This is my first step with Fourier series and I'm stuck at the beginning. So my solution:
The function $f(x)=\cos^2x$ is an even function. Thus I use formulas:
$a_0 = \frac{2}{\pi} \int _0 ^\pi \cos^2x\,\text dx$ (1)
$a_n = \frac{2}{\pi}\int _0^\pi \cos^2x \cos nx\,\text dx$ (2)

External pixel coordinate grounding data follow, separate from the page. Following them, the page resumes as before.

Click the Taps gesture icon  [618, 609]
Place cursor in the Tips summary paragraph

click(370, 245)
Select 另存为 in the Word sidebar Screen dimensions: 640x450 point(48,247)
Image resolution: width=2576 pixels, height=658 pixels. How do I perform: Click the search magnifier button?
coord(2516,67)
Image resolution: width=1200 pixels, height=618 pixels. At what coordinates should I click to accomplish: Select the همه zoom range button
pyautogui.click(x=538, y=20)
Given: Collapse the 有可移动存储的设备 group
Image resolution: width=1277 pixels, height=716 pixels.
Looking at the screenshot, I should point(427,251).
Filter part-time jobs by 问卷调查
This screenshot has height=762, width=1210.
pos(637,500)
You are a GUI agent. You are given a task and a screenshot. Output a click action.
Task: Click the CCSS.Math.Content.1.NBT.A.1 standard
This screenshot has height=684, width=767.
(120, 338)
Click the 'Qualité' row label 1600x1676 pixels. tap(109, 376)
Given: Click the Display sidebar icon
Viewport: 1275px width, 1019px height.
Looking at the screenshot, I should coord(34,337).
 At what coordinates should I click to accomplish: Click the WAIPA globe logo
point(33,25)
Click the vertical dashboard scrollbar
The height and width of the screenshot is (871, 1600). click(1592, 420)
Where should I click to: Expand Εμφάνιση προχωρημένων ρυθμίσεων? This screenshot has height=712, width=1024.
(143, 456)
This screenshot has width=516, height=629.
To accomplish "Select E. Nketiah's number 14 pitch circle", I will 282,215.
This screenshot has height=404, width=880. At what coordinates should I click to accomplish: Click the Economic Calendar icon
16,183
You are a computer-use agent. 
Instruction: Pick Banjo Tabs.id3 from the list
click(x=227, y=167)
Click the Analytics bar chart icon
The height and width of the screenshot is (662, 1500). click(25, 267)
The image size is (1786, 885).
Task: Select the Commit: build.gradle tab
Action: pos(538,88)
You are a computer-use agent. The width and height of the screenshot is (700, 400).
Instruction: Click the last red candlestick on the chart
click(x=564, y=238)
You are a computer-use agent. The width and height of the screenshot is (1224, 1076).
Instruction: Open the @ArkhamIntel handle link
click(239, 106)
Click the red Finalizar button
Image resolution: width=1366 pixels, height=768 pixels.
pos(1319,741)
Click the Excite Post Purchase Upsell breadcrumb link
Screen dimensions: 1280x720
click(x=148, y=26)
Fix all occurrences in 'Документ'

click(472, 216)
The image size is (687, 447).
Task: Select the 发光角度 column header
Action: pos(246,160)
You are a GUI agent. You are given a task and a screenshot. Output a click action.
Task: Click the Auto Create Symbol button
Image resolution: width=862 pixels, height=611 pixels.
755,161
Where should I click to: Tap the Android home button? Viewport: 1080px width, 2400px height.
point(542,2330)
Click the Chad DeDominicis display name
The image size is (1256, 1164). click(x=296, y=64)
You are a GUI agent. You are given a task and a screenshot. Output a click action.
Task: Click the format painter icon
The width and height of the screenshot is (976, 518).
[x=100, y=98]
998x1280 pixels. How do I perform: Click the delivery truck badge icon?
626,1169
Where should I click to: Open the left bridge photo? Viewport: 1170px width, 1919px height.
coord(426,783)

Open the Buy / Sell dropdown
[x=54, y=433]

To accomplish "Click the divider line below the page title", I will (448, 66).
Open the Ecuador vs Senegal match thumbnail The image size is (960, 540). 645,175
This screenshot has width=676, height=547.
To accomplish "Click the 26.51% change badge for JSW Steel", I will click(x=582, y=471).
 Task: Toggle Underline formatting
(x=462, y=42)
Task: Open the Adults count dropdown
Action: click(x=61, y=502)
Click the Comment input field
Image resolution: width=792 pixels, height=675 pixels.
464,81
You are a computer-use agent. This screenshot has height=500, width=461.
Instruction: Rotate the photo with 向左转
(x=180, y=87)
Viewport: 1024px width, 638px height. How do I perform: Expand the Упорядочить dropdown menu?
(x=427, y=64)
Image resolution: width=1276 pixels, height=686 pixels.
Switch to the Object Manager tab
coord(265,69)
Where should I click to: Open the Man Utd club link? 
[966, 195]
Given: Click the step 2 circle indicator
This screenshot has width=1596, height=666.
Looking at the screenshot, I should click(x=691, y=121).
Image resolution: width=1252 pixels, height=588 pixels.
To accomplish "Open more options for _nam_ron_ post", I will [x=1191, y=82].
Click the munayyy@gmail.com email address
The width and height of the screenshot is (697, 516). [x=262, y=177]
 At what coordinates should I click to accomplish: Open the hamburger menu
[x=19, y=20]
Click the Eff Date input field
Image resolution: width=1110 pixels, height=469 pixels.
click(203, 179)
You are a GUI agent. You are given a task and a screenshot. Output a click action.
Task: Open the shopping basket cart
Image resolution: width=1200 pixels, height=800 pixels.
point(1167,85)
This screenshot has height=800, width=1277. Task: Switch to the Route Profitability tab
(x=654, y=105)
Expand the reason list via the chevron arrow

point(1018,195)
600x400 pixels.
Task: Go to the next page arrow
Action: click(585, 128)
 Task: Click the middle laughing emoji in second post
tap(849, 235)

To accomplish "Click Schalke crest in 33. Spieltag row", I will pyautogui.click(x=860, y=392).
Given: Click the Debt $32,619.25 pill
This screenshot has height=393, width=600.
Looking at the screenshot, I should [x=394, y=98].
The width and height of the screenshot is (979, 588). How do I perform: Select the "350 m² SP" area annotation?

My solution of the first one:
$$a_0 = \frac{2}{\pi} \int _0 ^\pi \cos^2x\,\text dx = \frac{1}{\pi} \int _0 ^\pi(1 + \cos2x)\,\text dx = \left.\frac {1}{\pi} \left(x + \frac{1}{2}\sin2x\right) \right|_0^\pi = 1$$
With the second part I have a problem:
$$a_n = \frac{2}{\pi} \int _0 ^\pi \cos^2x \cos nx\,\text dx = \frac{1}{\pi} \int _0 ^\pi (\cos nx + \cos 2x \cos nx)\,\text dx= \frac{1}{\pi}\int _0^\pi (\cos nx + \frac{1}{2}(\cos (n+2)x + \cos (n-2)x))\,\text dx =\left. \frac{1}{\pi} \left(\frac {\sin nx}{n} + \frac {\sin(n+2)x}{2(n+2)} + \frac {\sin(n-2)x}{2(n-2)}\right)\right|_0^\pi = 0 $$
It doesn't look like $0$ is the right answer. Furthermore I'm suspicious of $(n-2)$ in the denominator it seems there isn't $a_2$ in the series.